Jinwen's father came sprinting over, drenched in sweat, his face caught somewhere between excitement and terror. "Master, Master! Everyone's gone mad out there! Half of them are gnawing on raw sweet potatoes — chewing and crying and laughing all at once. It's frightening to watch!"
Zhao Baihui rose and looked out over the fields for a moment. "Nothing to worry about," he said. "Everyone is simply overjoyed."
"Here's what you do: have some people take the freshly dug sweet potatoes and cook up a proper meal — several dishes, make a variety of things."
"Once everyone has eaten and settled down, we'll get back to work."

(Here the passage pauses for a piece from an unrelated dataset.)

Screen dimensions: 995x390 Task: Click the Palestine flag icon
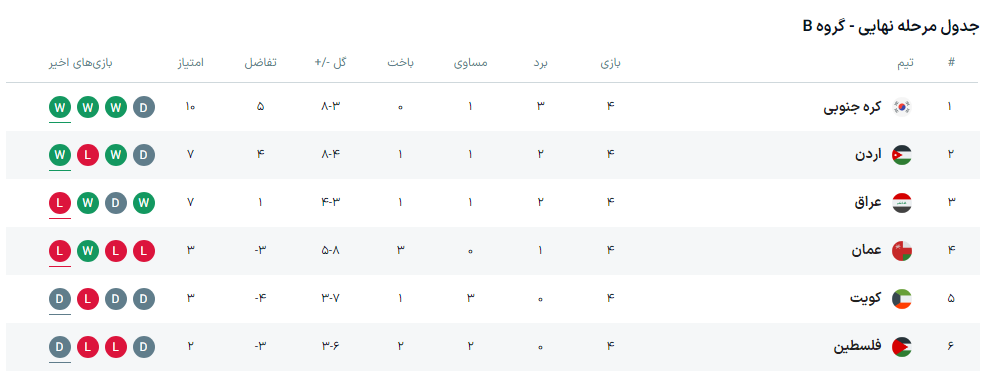click(902, 347)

All four senior maids had run off into the fields to see for themselves. After a while Jinwen came racing back, flushed with excitement. "Master, Master! You didn't deceive us at all — there's so much! From the look of it, it's well over two thousand catties per mu!"
"Then find some people and measure out one mu in several different spots and take a proper count of the yield per mu."
"Yes! I'll go right now."
Before long, Jinwen had gathered a number of workers who still had their wits about them and set them to measuring and digging.
"It's done — the first plot is finished! Bring it to the scale!"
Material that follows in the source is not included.